OBJECTIVE: Reproduce the material below word for word, leaving out the pictures.

DATA SHOWN:
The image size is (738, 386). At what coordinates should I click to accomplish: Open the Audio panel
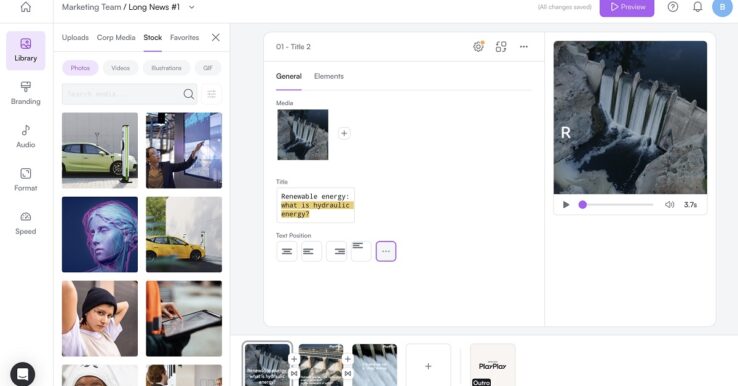point(25,136)
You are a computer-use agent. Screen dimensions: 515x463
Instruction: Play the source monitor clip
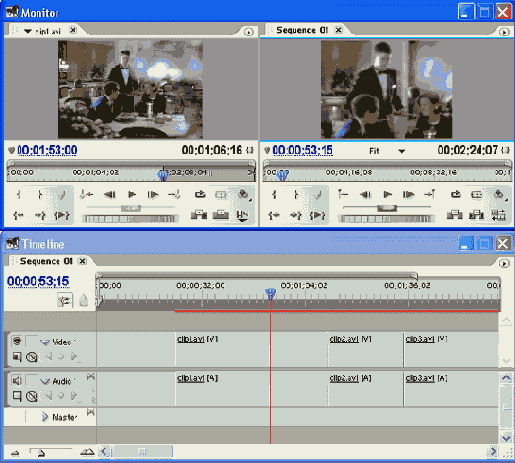[132, 194]
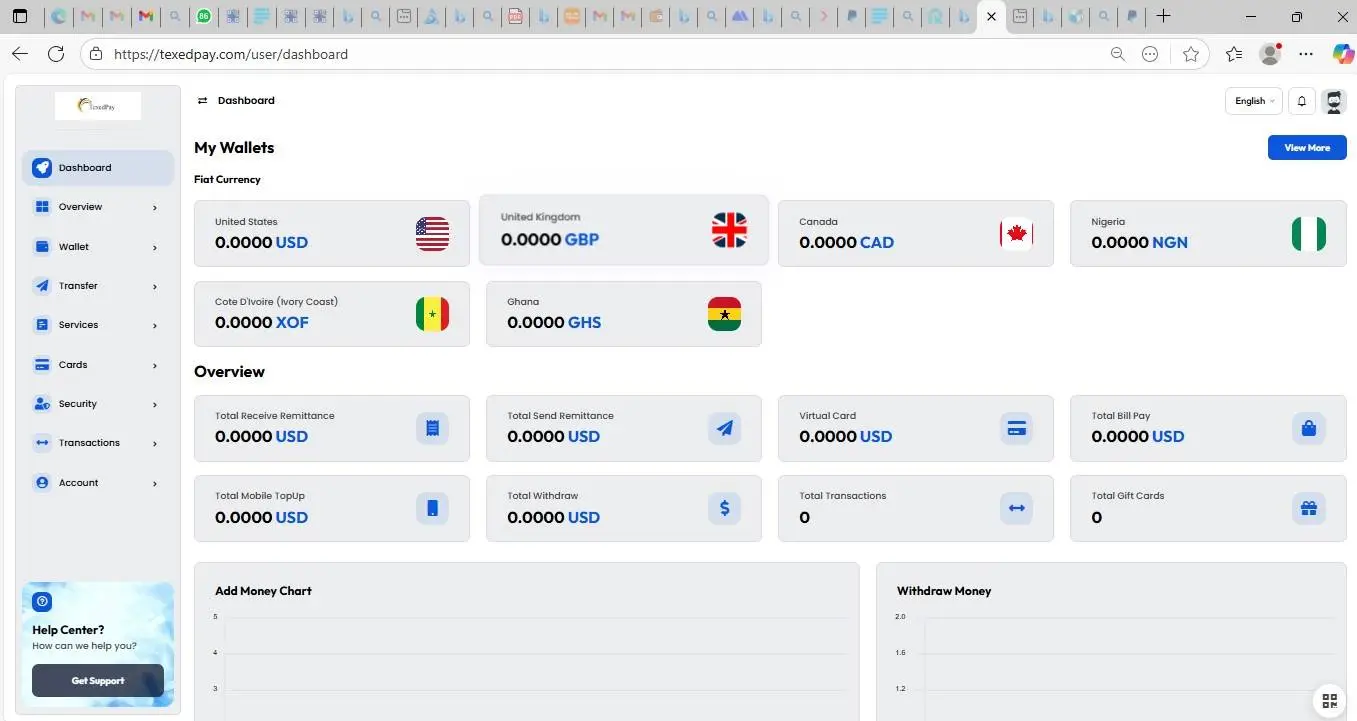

ANSWER:
The image size is (738, 386). At what coordinates should I click to accomplish: Open the Audio panel
point(25,136)
You are a computer-use agent. Screen dimensions: 515x463
Instruction: Play the source monitor clip
[132, 194]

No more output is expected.